I absolutely recognize my total failure in spelling, grammar, and punctuation. These skills cost me dearly as I barely got out of High School and College and was squarely labeled mentally challenged. So here’s the thing. I love to write, and writing what I write, as I write it in the volumes that I produce it takes a surprisingly little amount of my precious time. If I was required to be grammatically perfect, it would add 10 hours of painful, enjoyable work for every 1 hour I spend producing content and that would drive me to stop writing. I’m not willing to add any financial overhead to hire a copywriter.

I’ve been offered free copywriting but know that it will come at a cost of process overhead friction that I’m not willing to take on. Therefore, I’ve chosen simple and fun over drudgery. I don’t mind losing the people who are offended by my display of stupidity. If a person values style over substance, there are plenty of grammatically pure blogs they can go to. I’m happy to filter those folks out of my life. I’ve already been judged by them and failed. For those who value the humor, viewpoint, and content and forgive me my faults I’m all about them.

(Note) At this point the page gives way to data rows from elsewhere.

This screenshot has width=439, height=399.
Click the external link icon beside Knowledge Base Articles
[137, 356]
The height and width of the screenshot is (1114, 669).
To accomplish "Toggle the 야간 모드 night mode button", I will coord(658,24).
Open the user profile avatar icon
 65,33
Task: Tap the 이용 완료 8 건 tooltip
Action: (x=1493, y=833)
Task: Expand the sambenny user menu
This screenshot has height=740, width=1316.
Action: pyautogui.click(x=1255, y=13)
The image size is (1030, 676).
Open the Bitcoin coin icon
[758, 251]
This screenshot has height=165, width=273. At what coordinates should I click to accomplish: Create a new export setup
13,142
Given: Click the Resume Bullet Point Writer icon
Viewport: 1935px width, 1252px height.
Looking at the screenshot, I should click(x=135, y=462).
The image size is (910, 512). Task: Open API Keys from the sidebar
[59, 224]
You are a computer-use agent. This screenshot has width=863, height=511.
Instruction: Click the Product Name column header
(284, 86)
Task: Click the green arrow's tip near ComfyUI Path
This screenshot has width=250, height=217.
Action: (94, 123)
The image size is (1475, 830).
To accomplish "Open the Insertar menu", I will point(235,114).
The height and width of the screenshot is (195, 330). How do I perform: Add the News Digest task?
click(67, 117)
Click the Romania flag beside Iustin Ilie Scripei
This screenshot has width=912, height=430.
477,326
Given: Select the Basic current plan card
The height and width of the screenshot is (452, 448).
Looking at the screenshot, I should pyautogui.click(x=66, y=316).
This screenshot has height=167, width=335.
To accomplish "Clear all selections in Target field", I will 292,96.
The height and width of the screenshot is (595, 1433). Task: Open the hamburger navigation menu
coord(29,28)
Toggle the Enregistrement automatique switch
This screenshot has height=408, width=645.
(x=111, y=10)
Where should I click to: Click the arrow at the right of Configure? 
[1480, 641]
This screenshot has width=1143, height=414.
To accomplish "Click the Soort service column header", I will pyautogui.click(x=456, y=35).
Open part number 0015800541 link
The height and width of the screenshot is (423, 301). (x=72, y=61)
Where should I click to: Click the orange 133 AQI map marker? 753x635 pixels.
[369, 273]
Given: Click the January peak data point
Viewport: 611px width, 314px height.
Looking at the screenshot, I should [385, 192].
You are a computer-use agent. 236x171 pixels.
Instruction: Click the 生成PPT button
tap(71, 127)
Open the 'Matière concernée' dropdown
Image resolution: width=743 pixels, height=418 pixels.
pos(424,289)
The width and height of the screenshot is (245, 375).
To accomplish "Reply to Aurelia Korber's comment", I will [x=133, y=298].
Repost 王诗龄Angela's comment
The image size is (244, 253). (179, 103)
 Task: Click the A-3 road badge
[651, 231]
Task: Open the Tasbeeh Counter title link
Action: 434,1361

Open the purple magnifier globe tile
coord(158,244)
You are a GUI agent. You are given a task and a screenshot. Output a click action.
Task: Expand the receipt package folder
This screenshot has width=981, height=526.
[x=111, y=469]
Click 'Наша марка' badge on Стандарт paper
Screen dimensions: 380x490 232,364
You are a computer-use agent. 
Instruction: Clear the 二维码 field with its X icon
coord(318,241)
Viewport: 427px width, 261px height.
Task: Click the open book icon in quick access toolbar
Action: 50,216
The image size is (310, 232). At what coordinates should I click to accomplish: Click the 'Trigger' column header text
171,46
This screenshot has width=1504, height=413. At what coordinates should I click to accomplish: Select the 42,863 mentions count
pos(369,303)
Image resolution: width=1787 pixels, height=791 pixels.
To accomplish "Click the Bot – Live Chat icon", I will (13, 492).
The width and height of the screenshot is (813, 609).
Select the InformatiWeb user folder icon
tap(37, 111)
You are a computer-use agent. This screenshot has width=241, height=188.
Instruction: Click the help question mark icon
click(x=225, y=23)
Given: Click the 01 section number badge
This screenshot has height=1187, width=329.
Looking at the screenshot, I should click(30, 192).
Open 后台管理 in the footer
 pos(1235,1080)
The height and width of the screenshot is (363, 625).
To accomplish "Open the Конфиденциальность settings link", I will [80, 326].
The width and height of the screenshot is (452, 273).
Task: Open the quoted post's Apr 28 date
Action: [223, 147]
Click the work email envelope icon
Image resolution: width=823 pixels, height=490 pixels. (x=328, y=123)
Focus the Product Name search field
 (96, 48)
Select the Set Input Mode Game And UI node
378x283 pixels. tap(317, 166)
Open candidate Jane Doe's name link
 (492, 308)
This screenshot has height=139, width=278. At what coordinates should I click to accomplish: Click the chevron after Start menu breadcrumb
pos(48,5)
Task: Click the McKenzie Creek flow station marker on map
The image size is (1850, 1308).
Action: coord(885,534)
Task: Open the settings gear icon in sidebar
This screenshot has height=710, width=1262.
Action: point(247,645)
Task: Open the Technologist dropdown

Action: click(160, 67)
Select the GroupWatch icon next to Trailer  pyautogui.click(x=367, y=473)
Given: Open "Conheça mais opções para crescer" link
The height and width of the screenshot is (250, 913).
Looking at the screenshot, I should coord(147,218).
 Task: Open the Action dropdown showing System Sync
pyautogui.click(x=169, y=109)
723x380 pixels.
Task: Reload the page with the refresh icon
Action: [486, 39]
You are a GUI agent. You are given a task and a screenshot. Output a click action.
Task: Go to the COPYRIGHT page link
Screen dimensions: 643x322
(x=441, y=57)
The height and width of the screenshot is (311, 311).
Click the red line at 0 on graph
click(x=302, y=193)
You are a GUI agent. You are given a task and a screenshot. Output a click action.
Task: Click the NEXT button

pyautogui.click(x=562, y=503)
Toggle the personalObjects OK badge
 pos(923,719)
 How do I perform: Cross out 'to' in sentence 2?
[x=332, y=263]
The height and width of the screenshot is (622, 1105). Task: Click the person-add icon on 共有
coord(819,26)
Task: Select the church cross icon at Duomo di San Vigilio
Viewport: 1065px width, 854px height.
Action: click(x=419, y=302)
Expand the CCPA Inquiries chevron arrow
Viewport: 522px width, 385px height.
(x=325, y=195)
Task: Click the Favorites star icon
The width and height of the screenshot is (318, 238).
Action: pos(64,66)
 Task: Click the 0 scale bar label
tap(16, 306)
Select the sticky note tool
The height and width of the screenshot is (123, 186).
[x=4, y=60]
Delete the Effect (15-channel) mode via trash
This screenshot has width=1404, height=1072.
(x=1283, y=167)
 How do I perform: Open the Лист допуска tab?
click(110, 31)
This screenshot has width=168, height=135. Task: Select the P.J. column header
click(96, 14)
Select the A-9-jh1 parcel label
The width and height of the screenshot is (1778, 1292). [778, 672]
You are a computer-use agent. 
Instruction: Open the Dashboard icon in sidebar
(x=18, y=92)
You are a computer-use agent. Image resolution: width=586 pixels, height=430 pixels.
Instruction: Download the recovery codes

So thanks for the help. But I’m not stupid. I have a weakness. A minor flaw. We all have them in different areas. In the eight crayons, I’ve been dealt in my crayon box of life, I was not dealt a grammar crayon. Unfortunately for kids growing up like me the lack of that grammar crayon frequently gets’s them labeled as “challenged.”  They may be blessed with creativity, empathy, powerful deductive reasoning, exceptional communications skills, humor, musical, artistic or athletic talent.

Very few of us get more than eight crayons in our box. Yet this spelling crayon is more visible than the fact that you can’t sing. I once had a boss who had no empathy and therefore was a weak leader. Yet he focused on my lack of spelling while missing the fact that his lack of empathy crayon was costing him loyalty and high attrition on his executive team. His investors probably would have liked to switch my empathy crayon with his grammar crayon.  Unfortunately, his lack of empathy drove my lack of spelling talent to another opportunity. I didn’t hang around long enough to trade Crayolas.

The point is, that we all have a set of strengths and weaknesses. You can’t build a baseball team of 9 pitchers, or 9 catchers, or 9 clean up batters. It’s okay that the shortstop can’t throw a curve ball or a 102 mpg fastball with the accuracy of a seal team six sniper. You build a baseball team, a basketball team, an orchestra or a company with different people with different talents. You try to build a company with the 77 color Crayola Deluxe.

I hope our education system has changed since I was a kid because I grew up thinking I was a lazy ignoramus who would never achieve any measure of success.  I don’t know how many people were not as lucky as I and never found out their teachers were wrong. I don’t know how many talented people gave up in frustration. Thankfully I got a little lucky and found a career that valued results over style and form.

When you’re building a team remember that it’s okay that your second baseman can’t throw a curve ball… it doesn’t mean he can’t play 2nd base and help the team win a championship. I’m an old fart and its, oh excuse me it’s unlikely in my old age that I’m going to become a detail-oriented robotic writer and that’s fine because I don’t as the commenter suggested, “have to.” And if you don’t understand and agree with my point, or if you think my writing is not interesting or offers no value or if you find that my flaws make this blog unusable for you… there are plenty of “thought leaders” with good grammar.  They’ll welcome you as a reader. I’ll miss you!